3. Il résulte de l’instruction que Mme B s’est vue reconnaître le droit au logement opposable par la commission de médiation pour le motif suivant : « Logée dans un logement de transition, dans un logement-foyer ou une résidence hôtelière à vocation sociale » et « Attente d’un logement social depuis un délai supérieur au délai fixé par arrêté préfectoral ». Or il ne résulte pas de l’instruction qu’elle ait été relogée à la date du présent jugement.
Compte tenu des conditions de logement qui ont perduré du fait de la carence de l’Etat à attribuer un logement au demandeur, de la durée de cette carence, soit cinquante-neuf mois après la naissance de l’obligation pesant sur l’Etat née à l’expiration d’un délai de six mois après la décision de la commission de médiation, et du nombre de personnes vivant au foyer pendant la période en cause, soit au total une personne, il sera fait une juste appréciation des troubles dans les conditions d’existence en condamnant l’Etat à verser à la requérante
une somme de 1 250 euros.
Sur les intérêts et la capitalisation :
4. La requérante a droit aux intérêts au taux légal à compter du 24 juillet 2023, date de réception de sa demande préalable indemnitaire par les services préfectoraux.
5. La capitalisation des intérêts peut être demandée à tout moment devant le juge du fond, même si, à cette date, les intérêts sont dus depuis moins d’une année.
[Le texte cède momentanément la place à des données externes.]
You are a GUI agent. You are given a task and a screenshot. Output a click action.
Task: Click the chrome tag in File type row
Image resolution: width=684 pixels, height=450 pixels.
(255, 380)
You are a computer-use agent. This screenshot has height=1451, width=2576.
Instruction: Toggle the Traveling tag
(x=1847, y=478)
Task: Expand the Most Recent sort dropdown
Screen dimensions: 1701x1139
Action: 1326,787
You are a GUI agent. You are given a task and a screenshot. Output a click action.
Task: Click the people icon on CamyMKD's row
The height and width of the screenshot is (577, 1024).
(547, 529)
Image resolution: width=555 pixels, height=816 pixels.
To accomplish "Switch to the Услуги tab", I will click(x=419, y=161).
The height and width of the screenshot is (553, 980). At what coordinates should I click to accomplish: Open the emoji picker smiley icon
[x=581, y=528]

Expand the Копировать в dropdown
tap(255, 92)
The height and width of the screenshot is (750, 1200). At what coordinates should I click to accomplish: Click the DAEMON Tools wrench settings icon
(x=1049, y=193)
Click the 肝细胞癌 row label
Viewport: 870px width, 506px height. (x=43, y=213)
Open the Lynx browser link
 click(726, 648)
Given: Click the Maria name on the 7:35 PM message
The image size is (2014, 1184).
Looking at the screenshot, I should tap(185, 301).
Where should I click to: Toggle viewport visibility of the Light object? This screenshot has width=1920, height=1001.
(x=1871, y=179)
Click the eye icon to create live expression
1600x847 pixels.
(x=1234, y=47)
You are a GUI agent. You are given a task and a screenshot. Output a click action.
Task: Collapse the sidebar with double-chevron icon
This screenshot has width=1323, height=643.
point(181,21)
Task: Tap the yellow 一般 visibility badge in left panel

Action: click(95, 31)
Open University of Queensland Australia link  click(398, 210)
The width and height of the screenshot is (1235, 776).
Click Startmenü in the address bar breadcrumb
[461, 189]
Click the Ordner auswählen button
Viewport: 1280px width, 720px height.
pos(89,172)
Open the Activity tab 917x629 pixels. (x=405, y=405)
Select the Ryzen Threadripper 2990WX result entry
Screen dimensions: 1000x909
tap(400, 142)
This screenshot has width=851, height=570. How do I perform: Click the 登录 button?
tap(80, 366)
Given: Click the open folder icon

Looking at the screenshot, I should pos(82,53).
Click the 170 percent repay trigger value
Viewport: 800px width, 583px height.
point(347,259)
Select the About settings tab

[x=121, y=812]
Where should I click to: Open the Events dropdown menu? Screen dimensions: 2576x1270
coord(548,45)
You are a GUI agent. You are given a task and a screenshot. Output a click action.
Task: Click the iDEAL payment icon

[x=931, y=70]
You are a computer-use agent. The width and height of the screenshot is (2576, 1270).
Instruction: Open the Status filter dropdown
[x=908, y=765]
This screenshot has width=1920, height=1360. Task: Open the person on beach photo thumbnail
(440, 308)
En ce cas, cette demande ne prend toutefois effet qu’à la date à laquelle, pour la première fois, les intérêts sont dus pour une année entière. La capitalisation des intérêts a été demandée le 18 février 2024.
Il y a lieu de faire droit à cette demande à compter du 24 juillet 2024, date à laquelle était due, pour la première fois, une année d’intérêts.
Sur les frais d’instance :
6. Mme B a obtenu le bénéfice de l’aide juridictionnelle. Par suite,
son avocat peut se prévaloir des dispositions des articles L. 761-1 du code de justice administrative et 37 de la loi du 10 juillet 1991 susvisée. L’Etat étant la partie perdante, il y a lieu, dans les circonstances de l’espèce, et sous réserve que Me Baguet renonce à percevoir la somme correspondant à la part contributive de l’État à l’aide juridictionnelle, de mettre à la charge de l’Etat le versement d’une somme de 1 100 euros.
D E C I D E :
Article 1er : L’Etat est condamné à verser à Mme B une somme de 1 250 euros assortie des intérêts au taux légal calculés à partir du 24 juillet 2023. Les intérêts échus à la date
du 24 juillet 2024 seront capitalisés pour produire eux-mêmes intérêts.
Article 2 : L’Etat versera à Me Baguet une somme de 1 100 euros au titre de l’article 37 de la loi du 10 juillet 1991, sous réserve que ce conseil renonce à percevoir la part contributive à l’aide juridictionnelle.
Article 3 : Le surplus des conclusions de la requête est rejeté.
Article 4 : Le présent jugement sera notifié à Mme A B, au préfet du Val-de-Marne et à la ministre chargée du logement.
Rendu public par mise à disposition au greffe le 25 juin 2025.
Le magistrat désigné,
O. D
La greffière,
M. C
La République mande et ordonne à la ministre chargée du logement en ce qui la concerne, ou à tous commissaires de justice à ce requis en ce qui concerne les voies de droit commun contre les parties privées, de pourvoir à l’exécution du présent jugement.